La réponse aux interrogations de M. Rothbard et de J. High concernant la raison de la représentation tronquée de l’entrepreneur fournie par Kirzner réside dans l’emploi de la méthode des modèles imaginaires que celui-ci emprunte à Mises. Si Kirzner ne définit pas explicitement de « types purs » comme le fait Mises (1949b, pp. 65-66 et 266), il s’intéresse à l’« entrepreneur pur » qu’il oppose aux autres fonctions économiques « pures », comme la fonction capitaliste par exemple (1973, p. 40). L’utilisation de l’adjectif « pur » dans différents types d’expressions relatives à l’activité entrepreneuriale permet en effet à l’auteur de distinguer la fonction entrepreneuriale des autres fonctions que peut exercer un individu. Kirzner (1973, p. 17) reconnaît toutefois que la fonction entrepreneuriale n’est jamais exercée indépendamment des autres dans la mesure où un monde d’entrepreneurs purs serait une « pure économie d’échange », sans production ni capital ; autrement dit un non-sens, puisqu’il n’y aurait rien à échanger qui puisse être qualifié d’économique.
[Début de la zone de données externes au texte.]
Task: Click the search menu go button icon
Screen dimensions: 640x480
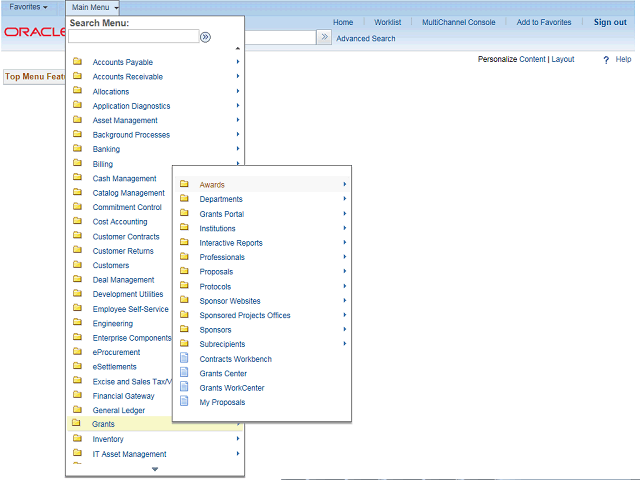Action: (206, 37)
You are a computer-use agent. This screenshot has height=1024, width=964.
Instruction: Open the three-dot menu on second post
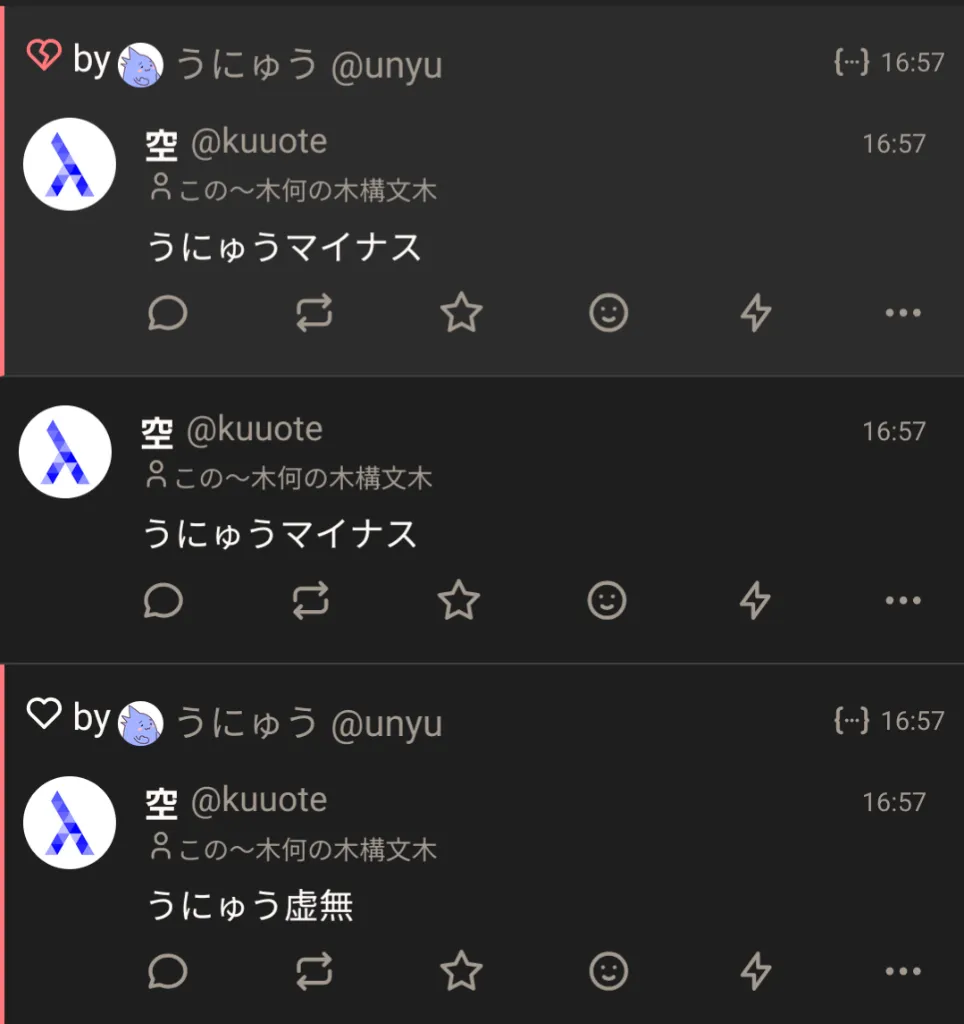(x=903, y=600)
Mais Kirzner montre que l’activité entrepreneuriale et le calcul économique sont complémentaires. En effet, la découverte des opportunités de profit est un acte entrepreneurial, alors que l’exploitation de ces opportunités, celles-ci une fois connues, relève d’un calcul au sens de L. Robbins.L’analyse du marché en termes de processus permet d’étudier plus particulièrement la manière dont l’activité entrepreneuriale fournit de nouvelles informations aux participants au marché. Aussi la fonction entrepreneuriale est-elle rarement exercée isolément. Elle participe plutôt d’un faisceau d’actions économiques.
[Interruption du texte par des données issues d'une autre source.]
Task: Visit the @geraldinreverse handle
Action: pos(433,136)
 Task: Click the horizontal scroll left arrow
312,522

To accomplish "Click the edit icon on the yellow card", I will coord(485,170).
L’« entrepreneur pur » est donc une fiction théorique. Au même titre que les modèles imaginaires de Mises, elle n’a pas d’existence réelle, mais elle est utile pour comprendre le processus entrepreneurial. L’introduction de cette fiction permet « de parler d’un marché dans lequel tous les autres participants sont des agents robbinsiens qui économisent [economizers 353 ], sans aucun élément entrepreneurial d’aucune sorte ». La figure de l’« entrepreneur pur » permet d’expliciter la spécificité de l’action entrepreneuriale. Or, comme chez Mises, la spécificité de l’action entrepreneuriale réside dans son rôle d’arbitrage sur le marché. L’entrepreneur intervient sur le marché des inputs pour acheter là où le prix est le plus bas et vendre sur le marché des outputs là où les prix sont les plus hauts. La spécificité de l’arbitrage entrepreneurial réside alors dans le temps qui s’écoule entre le moment où interviennent les opérations d’achat et celles de vente.

Notes
353.

Nous préférons éviter de traduire « economizer » par maximisateur même s’il s’agit de la traduction généralement retenue. La périphrase « agents qui économisent » nous permet ainsi de conserver le sens d’« économiser » très proche du sens du terme « épargner ». Nous n’avons toutefois pas retenu le terme d’« épargnant » qui est généralement utilisé pour désigner le possesseur de capital.